## [EXERCISE GOAL]
Search the listing below, and show each line that includes the word "menu".

## [RECORDS TO USE]
■ ■ ■ ■
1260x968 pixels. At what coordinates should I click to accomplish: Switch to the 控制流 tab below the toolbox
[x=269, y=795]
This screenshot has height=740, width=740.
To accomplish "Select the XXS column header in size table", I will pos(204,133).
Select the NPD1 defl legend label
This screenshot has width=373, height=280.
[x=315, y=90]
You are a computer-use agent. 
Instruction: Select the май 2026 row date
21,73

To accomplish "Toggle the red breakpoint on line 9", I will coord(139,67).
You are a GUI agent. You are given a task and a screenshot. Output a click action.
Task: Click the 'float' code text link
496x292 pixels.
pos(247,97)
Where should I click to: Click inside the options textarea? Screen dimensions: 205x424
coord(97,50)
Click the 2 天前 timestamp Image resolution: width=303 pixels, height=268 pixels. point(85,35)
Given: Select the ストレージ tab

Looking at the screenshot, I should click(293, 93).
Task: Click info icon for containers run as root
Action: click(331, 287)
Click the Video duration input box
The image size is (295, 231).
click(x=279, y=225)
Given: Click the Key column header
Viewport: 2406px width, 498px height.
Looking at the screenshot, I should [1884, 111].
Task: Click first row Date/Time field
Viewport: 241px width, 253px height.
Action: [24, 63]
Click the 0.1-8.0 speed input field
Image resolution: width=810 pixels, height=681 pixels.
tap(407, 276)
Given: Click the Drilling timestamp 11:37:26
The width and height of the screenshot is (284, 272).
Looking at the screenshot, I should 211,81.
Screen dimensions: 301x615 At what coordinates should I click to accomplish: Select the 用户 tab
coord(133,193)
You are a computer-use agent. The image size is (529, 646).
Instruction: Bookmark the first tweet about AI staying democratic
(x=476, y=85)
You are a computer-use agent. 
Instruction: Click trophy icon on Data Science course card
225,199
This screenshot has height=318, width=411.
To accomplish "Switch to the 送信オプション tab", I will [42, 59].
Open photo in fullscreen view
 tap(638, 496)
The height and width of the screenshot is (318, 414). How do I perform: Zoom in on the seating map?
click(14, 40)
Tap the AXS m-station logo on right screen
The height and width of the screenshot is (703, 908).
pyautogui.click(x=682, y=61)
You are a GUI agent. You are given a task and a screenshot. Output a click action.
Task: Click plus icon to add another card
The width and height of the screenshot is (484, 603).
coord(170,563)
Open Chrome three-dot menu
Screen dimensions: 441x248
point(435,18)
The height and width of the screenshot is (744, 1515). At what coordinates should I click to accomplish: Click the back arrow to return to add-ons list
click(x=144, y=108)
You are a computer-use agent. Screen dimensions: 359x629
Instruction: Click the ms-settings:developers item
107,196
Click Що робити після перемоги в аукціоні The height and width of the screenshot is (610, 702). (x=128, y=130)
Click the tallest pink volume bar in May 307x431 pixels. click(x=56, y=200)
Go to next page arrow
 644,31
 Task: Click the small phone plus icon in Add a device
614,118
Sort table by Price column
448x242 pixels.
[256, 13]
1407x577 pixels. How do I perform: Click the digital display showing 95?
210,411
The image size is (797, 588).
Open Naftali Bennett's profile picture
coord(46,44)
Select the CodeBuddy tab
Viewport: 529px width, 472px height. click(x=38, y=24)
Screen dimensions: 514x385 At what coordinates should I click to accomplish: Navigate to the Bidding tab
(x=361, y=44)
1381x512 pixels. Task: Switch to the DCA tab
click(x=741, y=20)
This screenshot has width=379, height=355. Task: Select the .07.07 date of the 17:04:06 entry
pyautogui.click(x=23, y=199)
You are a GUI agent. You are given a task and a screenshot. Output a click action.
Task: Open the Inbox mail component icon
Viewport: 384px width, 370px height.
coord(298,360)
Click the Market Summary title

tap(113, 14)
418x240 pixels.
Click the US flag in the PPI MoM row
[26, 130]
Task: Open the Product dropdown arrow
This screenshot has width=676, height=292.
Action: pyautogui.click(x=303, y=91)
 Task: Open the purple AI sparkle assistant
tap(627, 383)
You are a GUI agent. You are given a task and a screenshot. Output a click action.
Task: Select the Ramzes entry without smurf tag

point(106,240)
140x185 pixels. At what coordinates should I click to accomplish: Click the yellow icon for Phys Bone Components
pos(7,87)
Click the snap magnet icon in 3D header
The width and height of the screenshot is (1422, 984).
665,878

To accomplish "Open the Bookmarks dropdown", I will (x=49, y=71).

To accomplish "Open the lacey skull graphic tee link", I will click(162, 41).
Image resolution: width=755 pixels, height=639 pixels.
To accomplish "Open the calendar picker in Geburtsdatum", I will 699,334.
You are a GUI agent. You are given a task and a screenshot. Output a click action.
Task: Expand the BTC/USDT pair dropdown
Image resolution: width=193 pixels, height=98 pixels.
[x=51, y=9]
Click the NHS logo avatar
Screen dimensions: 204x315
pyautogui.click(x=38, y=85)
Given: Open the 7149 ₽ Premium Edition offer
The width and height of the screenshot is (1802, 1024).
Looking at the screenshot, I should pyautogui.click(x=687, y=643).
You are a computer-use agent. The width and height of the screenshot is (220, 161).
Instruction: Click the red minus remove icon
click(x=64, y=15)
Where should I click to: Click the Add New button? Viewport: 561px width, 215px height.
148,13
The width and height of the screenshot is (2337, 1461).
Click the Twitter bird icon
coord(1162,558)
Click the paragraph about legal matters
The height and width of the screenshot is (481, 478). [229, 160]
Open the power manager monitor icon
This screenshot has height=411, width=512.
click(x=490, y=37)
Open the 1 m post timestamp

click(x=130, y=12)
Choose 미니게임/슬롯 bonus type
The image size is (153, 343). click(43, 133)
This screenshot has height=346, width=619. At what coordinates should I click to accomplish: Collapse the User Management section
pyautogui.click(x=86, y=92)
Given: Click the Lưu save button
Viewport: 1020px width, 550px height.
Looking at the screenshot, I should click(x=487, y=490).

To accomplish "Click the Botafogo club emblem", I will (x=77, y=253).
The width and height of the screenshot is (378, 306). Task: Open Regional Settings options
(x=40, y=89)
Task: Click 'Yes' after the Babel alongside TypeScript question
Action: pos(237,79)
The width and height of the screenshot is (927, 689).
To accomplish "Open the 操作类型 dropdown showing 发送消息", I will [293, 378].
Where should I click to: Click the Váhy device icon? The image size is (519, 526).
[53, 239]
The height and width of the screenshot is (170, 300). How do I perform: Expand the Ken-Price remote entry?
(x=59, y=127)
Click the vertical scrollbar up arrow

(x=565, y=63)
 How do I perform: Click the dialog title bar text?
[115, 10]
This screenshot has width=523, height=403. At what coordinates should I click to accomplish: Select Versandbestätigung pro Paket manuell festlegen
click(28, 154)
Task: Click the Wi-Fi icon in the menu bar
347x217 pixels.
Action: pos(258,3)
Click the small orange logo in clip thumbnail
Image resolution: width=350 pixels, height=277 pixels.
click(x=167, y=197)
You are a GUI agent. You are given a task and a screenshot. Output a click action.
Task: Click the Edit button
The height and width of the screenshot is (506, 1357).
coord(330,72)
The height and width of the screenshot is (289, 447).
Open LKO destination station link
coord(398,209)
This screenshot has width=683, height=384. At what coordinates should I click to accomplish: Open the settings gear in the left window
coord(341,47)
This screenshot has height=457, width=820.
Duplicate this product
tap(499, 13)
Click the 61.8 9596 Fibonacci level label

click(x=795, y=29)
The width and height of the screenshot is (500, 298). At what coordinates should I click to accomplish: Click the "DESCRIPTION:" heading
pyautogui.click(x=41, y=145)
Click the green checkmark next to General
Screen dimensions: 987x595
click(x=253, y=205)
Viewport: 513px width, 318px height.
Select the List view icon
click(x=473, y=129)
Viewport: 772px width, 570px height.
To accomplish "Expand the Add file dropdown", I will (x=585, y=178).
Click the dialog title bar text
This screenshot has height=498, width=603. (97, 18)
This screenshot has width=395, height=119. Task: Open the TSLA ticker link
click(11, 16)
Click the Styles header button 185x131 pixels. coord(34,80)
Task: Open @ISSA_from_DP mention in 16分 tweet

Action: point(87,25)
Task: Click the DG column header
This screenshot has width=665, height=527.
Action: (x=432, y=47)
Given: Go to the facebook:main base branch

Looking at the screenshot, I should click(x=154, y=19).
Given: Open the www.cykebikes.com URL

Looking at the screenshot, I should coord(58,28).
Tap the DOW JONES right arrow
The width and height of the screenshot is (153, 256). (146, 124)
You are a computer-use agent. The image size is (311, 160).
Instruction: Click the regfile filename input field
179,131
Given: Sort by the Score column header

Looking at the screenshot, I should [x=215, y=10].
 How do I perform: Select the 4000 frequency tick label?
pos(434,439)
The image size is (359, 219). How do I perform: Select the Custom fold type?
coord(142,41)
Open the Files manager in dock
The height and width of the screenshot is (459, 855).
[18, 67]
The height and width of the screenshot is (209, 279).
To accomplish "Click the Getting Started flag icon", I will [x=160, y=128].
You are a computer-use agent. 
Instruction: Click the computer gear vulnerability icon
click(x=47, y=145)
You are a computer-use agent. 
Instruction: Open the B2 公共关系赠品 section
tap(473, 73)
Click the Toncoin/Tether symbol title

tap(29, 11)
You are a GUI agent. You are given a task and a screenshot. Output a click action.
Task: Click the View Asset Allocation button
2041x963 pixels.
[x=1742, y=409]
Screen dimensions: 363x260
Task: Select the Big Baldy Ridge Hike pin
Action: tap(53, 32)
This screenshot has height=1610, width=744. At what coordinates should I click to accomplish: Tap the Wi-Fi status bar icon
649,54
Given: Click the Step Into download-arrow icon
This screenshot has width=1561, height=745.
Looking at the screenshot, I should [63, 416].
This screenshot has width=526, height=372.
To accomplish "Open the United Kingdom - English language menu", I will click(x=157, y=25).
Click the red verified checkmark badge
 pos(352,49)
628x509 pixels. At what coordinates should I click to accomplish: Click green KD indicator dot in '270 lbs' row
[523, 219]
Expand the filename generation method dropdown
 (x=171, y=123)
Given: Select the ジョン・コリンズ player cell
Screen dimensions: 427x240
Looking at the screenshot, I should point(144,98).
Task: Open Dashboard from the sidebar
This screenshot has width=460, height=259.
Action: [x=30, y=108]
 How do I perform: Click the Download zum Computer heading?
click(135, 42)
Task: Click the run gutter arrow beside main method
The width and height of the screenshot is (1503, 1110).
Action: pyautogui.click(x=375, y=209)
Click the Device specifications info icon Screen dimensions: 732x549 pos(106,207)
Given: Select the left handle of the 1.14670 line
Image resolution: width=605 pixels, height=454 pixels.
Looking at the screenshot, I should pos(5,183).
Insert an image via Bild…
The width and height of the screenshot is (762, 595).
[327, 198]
■ ■ ■ ■
## [REPLY]
Open Chrome three-dot menu
Task: Click the Wi-Fi icon in the menu bar
To accomplish "Open the United Kingdom - English language menu", I will click(x=157, y=25).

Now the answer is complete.